DATA:
BEGIN

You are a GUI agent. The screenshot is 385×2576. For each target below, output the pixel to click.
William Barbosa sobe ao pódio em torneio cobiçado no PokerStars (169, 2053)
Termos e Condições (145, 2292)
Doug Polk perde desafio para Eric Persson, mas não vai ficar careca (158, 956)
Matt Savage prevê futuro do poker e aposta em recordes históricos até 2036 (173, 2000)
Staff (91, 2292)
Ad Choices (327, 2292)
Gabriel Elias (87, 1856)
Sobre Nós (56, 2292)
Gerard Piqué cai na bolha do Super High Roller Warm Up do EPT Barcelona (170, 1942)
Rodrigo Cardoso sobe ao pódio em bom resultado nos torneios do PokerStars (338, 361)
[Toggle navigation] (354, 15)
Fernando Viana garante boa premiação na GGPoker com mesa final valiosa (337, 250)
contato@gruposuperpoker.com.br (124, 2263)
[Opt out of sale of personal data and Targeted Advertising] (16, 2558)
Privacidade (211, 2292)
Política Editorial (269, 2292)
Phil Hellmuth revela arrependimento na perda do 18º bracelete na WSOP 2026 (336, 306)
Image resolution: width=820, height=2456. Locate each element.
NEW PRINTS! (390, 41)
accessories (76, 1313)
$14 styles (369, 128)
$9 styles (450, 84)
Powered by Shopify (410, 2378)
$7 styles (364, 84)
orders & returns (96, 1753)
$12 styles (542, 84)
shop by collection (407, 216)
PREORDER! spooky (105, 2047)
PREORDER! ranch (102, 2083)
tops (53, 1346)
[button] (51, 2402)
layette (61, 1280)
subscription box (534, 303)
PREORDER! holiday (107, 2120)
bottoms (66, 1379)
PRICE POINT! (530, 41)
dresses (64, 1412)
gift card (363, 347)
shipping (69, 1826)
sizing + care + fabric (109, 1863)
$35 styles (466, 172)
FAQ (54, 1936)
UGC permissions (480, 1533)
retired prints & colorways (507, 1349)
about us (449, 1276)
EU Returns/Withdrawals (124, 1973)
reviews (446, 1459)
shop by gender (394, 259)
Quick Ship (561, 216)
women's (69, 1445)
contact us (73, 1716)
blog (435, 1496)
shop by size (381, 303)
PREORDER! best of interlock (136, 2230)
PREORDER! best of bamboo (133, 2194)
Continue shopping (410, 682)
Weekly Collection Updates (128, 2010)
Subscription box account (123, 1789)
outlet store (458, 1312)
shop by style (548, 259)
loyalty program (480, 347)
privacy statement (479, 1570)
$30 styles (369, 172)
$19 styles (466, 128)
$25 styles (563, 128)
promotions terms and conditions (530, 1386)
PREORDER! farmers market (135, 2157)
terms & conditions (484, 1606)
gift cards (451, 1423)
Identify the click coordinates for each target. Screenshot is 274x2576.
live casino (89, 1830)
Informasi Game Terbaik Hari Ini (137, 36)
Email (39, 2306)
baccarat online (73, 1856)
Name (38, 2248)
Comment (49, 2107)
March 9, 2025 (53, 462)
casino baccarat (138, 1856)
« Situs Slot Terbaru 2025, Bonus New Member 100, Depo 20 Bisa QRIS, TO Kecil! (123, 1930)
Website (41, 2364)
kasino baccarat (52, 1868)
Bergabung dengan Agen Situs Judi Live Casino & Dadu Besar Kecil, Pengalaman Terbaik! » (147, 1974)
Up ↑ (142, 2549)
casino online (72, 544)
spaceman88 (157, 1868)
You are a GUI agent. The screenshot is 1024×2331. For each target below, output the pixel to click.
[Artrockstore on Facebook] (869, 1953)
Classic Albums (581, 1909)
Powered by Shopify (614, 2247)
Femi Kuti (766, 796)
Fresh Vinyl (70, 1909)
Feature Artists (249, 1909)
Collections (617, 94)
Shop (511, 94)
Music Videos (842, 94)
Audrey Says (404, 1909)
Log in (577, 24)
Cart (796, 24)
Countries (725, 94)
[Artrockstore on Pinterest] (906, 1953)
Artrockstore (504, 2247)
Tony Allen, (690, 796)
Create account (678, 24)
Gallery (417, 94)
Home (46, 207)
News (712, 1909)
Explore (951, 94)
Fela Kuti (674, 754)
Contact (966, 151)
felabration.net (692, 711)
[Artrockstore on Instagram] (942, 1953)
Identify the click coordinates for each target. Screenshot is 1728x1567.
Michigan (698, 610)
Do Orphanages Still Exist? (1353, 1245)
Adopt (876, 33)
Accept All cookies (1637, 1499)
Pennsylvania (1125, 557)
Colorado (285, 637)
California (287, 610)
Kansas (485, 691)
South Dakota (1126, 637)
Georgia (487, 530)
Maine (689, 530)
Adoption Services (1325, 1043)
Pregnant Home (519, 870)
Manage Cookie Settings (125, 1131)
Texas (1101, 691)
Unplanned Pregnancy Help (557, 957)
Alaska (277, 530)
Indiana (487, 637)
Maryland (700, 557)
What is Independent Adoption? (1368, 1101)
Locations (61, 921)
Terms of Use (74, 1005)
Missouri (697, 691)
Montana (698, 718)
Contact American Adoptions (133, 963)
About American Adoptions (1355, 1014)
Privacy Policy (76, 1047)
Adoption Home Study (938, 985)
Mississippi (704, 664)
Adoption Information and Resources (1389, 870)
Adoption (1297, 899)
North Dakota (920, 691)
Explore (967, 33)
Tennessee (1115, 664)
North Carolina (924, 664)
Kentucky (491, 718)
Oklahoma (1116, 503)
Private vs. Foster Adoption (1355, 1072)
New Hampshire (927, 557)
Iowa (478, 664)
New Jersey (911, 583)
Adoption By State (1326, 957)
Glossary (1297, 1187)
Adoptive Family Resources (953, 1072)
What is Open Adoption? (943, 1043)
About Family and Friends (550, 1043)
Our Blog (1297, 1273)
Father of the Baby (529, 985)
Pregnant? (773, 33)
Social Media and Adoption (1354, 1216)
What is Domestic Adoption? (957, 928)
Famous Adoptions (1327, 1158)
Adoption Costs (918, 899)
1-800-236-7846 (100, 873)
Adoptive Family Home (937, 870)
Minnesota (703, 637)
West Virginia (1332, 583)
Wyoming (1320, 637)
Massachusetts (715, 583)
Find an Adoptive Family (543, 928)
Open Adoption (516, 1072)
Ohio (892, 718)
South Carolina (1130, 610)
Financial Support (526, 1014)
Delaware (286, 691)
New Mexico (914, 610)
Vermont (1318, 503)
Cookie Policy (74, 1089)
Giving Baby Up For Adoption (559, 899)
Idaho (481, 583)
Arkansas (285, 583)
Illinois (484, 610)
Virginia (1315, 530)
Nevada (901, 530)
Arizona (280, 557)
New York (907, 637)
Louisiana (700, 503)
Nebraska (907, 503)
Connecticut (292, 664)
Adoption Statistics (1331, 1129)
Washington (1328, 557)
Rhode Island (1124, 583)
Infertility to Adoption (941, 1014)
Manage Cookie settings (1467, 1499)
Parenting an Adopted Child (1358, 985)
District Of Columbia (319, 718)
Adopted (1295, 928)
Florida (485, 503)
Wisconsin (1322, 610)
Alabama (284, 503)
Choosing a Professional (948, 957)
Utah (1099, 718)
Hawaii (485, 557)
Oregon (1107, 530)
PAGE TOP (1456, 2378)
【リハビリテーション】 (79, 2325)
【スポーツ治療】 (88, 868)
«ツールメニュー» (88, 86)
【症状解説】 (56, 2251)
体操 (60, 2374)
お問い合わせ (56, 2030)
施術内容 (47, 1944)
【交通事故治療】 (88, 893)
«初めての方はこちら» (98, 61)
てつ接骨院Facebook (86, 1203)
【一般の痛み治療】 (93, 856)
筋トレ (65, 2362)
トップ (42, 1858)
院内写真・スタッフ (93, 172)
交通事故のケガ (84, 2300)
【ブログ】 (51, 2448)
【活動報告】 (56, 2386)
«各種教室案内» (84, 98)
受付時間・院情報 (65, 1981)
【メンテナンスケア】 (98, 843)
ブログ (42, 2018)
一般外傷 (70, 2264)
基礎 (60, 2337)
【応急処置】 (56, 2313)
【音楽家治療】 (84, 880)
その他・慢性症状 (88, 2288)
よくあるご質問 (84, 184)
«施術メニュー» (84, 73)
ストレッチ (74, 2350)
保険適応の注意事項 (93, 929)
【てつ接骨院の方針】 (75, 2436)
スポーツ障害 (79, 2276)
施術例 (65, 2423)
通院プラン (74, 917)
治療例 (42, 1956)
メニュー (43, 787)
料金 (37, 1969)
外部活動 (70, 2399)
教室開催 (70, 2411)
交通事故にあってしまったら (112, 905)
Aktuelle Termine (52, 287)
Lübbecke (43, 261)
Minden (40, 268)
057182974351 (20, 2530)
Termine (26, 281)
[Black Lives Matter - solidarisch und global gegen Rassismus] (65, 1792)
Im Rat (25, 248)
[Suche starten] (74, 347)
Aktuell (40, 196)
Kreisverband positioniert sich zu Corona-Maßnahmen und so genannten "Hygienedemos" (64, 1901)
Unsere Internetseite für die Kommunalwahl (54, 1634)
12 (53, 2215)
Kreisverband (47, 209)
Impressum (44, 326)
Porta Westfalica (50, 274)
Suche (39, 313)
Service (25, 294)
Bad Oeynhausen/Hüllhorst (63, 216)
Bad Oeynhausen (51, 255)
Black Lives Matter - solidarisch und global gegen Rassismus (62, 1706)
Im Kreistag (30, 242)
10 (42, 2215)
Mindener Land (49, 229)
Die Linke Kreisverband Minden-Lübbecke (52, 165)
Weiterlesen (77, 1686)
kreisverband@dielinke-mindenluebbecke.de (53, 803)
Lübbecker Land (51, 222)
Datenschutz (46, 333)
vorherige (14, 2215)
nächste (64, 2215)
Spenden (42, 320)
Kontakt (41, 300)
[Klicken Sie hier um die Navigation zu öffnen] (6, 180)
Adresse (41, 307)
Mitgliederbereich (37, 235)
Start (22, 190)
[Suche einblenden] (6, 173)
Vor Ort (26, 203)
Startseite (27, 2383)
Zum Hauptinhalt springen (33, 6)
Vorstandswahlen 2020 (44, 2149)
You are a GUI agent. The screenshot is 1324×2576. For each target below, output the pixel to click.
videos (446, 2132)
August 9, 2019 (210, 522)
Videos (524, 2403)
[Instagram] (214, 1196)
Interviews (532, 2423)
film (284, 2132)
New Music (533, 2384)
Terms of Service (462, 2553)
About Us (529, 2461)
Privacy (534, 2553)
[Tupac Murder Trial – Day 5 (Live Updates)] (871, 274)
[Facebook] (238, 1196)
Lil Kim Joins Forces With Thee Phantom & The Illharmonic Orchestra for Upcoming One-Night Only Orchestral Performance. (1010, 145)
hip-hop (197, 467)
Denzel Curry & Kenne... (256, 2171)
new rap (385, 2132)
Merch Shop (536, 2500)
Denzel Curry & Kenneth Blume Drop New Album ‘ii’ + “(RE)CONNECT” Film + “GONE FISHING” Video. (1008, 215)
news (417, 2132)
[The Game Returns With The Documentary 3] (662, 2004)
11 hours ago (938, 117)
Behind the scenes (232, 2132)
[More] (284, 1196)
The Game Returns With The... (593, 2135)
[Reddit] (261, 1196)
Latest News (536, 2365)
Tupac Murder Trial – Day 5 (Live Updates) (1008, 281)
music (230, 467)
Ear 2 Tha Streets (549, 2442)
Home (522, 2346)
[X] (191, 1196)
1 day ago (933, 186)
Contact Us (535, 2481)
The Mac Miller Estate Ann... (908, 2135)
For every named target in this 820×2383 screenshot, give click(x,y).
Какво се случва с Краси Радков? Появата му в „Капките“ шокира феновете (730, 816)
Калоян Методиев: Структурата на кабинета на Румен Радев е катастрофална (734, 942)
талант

END

All lines above from the one containing "New Mexico (914, 610)" to the one containing "お問い合わせ (56, 2030)" must be repeated exactly, both lines included, and no others.

ANSWER TO THE EXERCISE:
New Mexico (914, 610)
Vermont (1318, 503)
Cookie Policy (74, 1089)
Giving Baby Up For Adoption (559, 899)
Idaho (481, 583)
Arkansas (285, 583)
Illinois (484, 610)
Virginia (1315, 530)
Nevada (901, 530)
Arizona (280, 557)
New York (907, 637)
Louisiana (700, 503)
Nebraska (907, 503)
Connecticut (292, 664)
Adoption Statistics (1331, 1129)
Washington (1328, 557)
Rhode Island (1124, 583)
Infertility to Adoption (941, 1014)
Manage Cookie settings (1467, 1499)
Parenting an Adopted Child (1358, 985)
District Of Columbia (319, 718)
Adopted (1295, 928)
Florida (485, 503)
Wisconsin (1322, 610)
Alabama (284, 503)
Choosing a Professional (948, 957)
Utah (1099, 718)
Hawaii (485, 557)
Oregon (1107, 530)
PAGE TOP (1456, 2378)
【リハビリテーション】 (79, 2325)
【スポーツ治療】 (88, 868)
«ツールメニュー» (88, 86)
【症状解説】 (56, 2251)
体操 (60, 2374)
お問い合わせ (56, 2030)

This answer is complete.